GIVEN INSTRUCTION
Please rewrite the part of the items that opens with the line containing "Task: Open the N. Virginia region selector" and closes with the line containing "[x=177, y=150]", replacing "region selector" with "region dropdown" and leaving everything else unchanged. Omit the pictures from your answer.

DATA FOR PROCESSING
——————

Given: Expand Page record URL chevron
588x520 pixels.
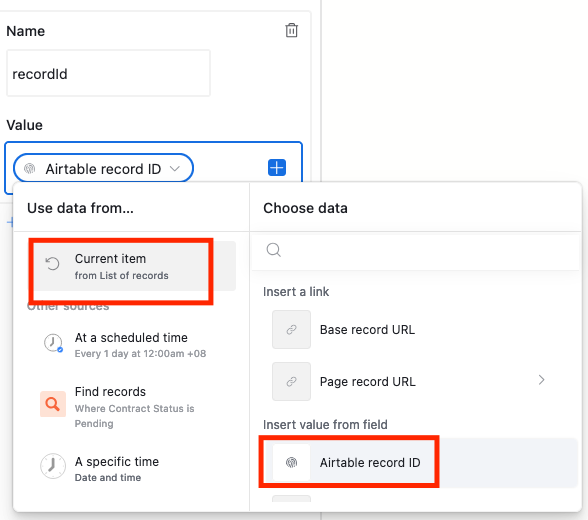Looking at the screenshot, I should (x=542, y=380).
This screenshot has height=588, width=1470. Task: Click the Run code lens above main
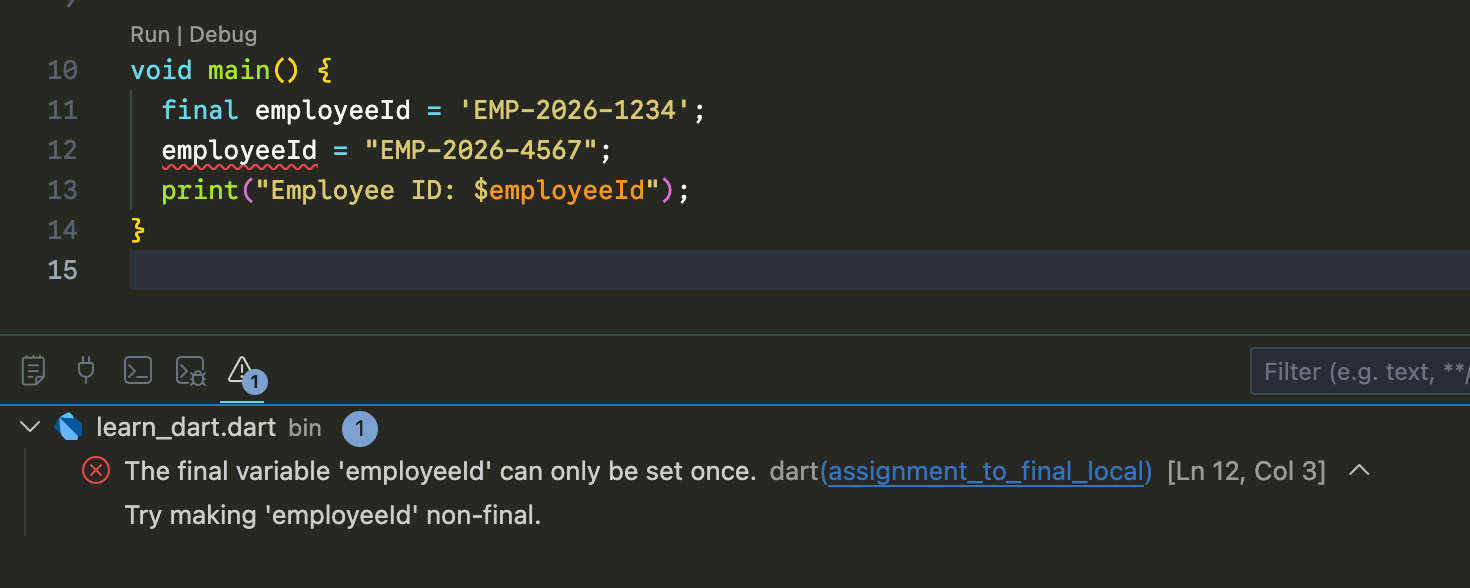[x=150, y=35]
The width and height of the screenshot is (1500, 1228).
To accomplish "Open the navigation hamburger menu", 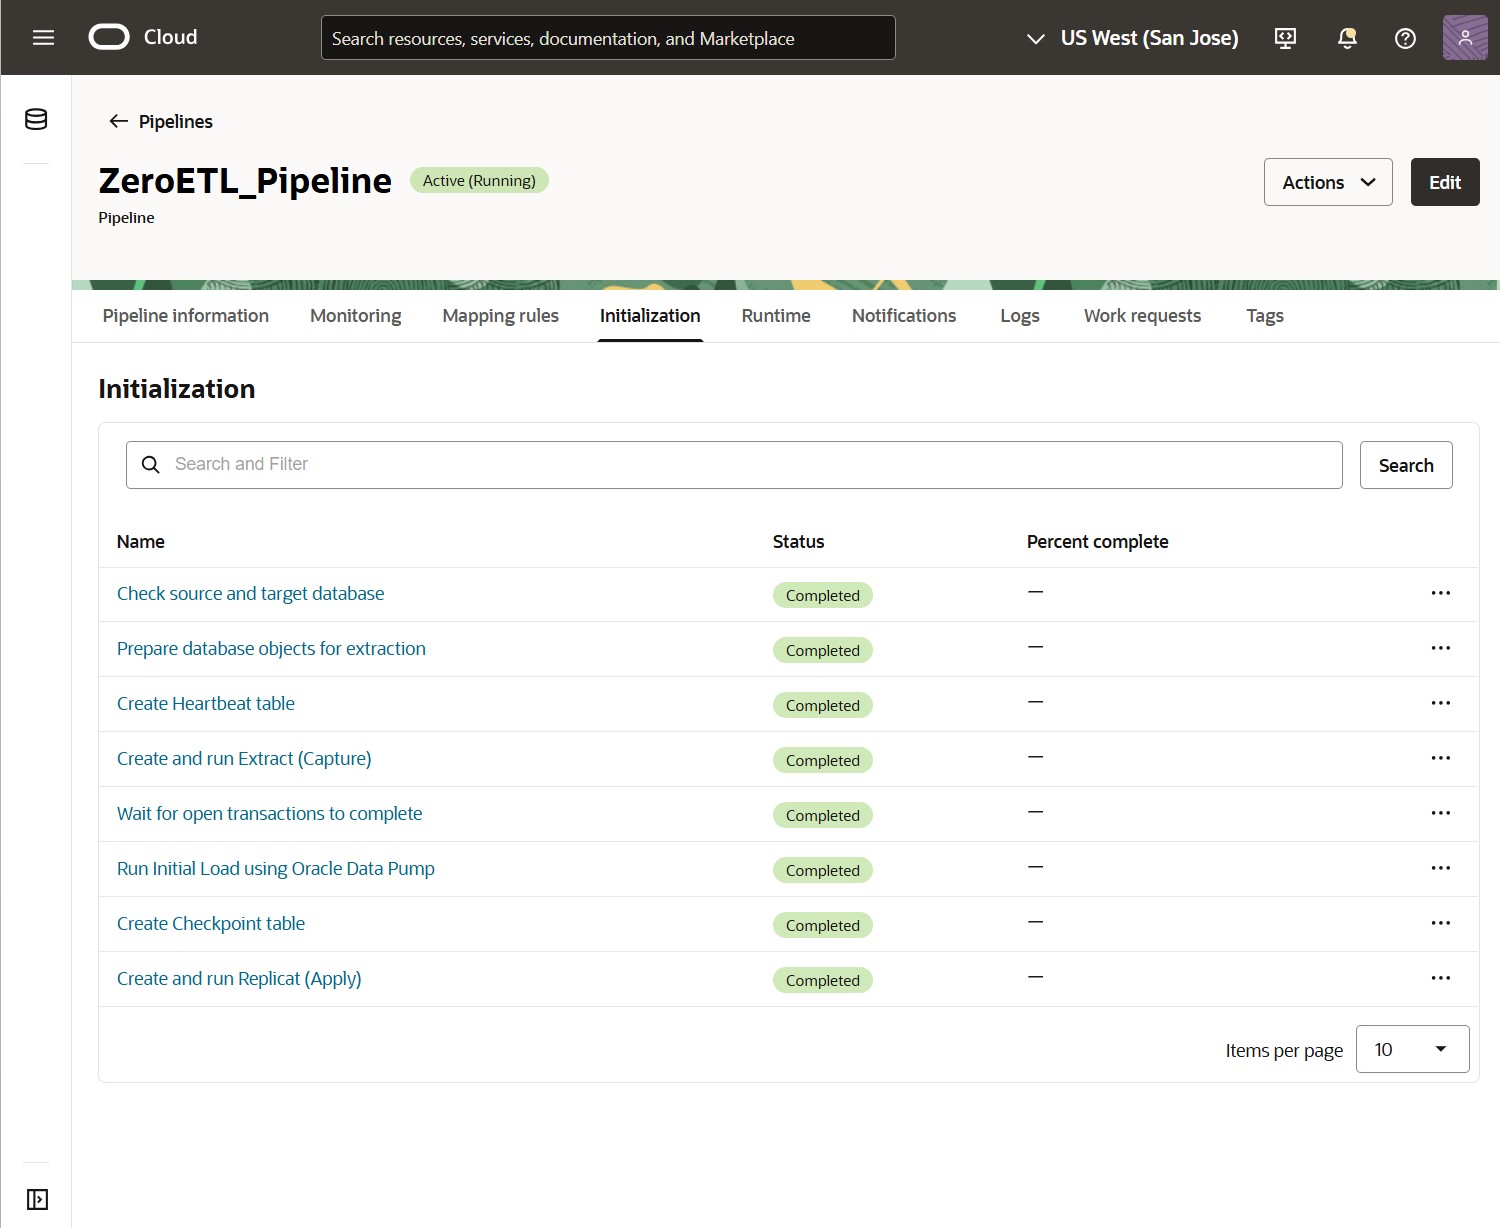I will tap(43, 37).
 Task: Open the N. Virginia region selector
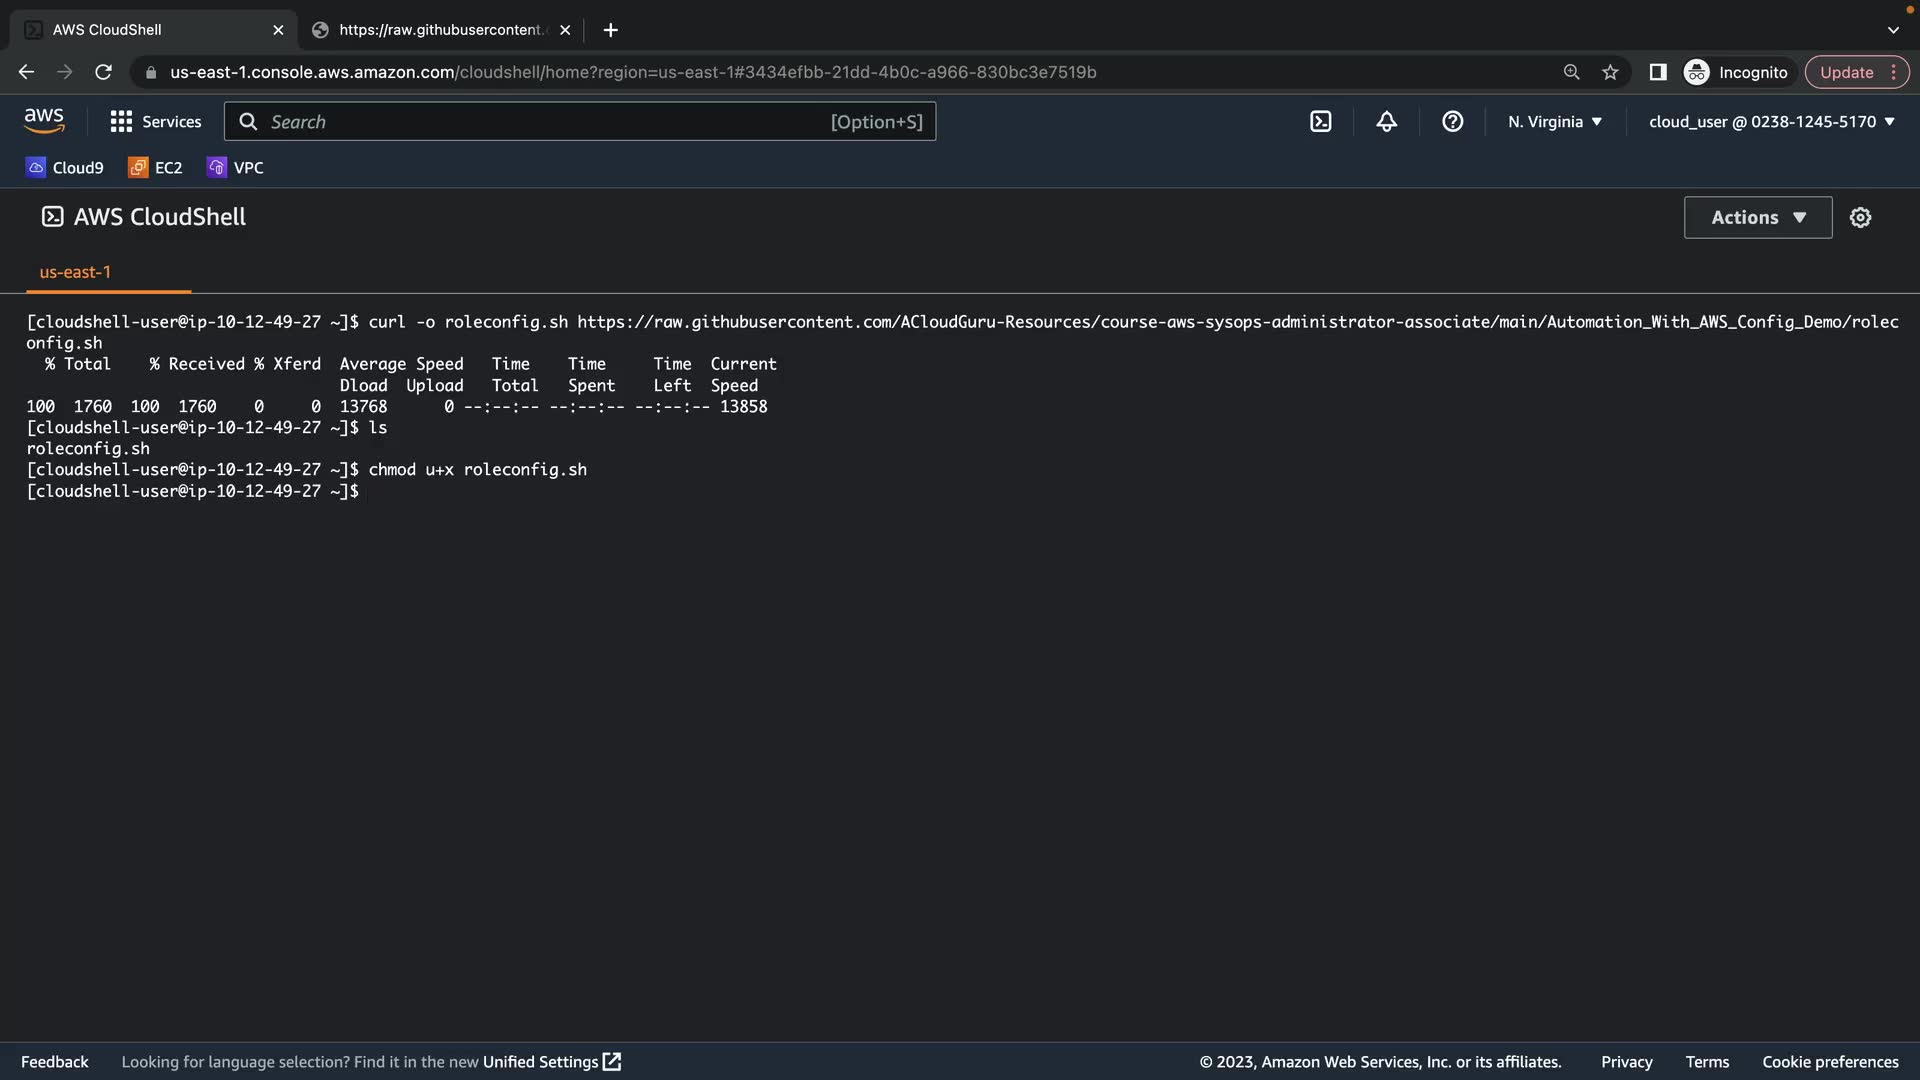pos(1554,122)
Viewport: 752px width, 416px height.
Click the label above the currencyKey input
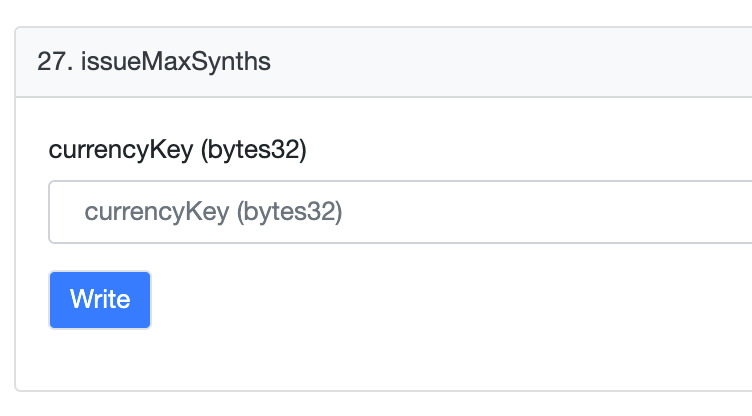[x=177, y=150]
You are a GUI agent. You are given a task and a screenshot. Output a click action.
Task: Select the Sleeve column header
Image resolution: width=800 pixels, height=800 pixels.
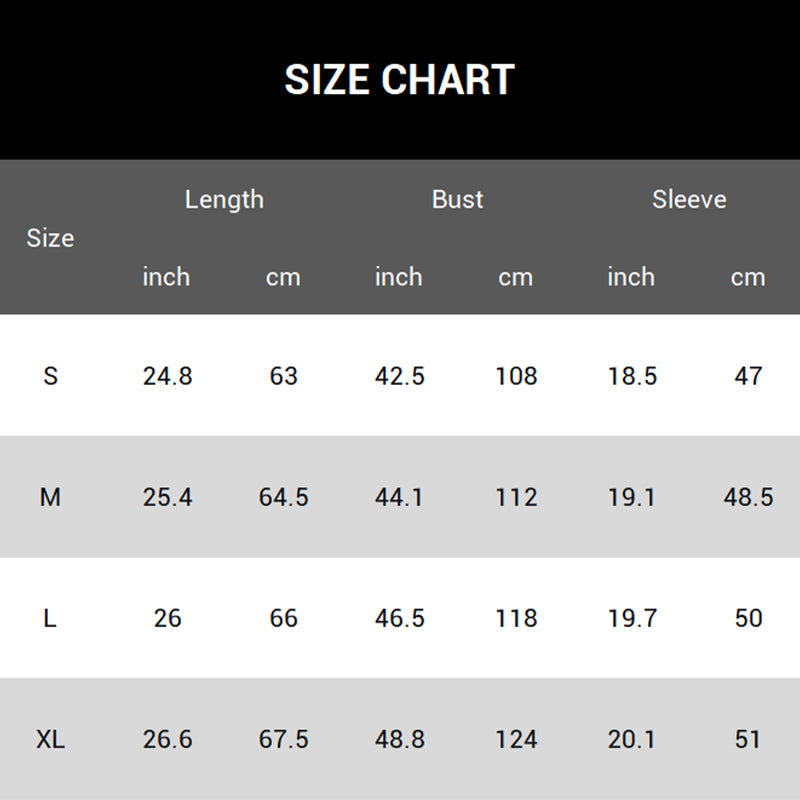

——————

SOLVED EXERCISE
 Task: Open the N. Virginia region dropdown
pos(1554,122)
Viewport: 752px width, 416px height.
Click the label above the currencyKey input
[x=177, y=150]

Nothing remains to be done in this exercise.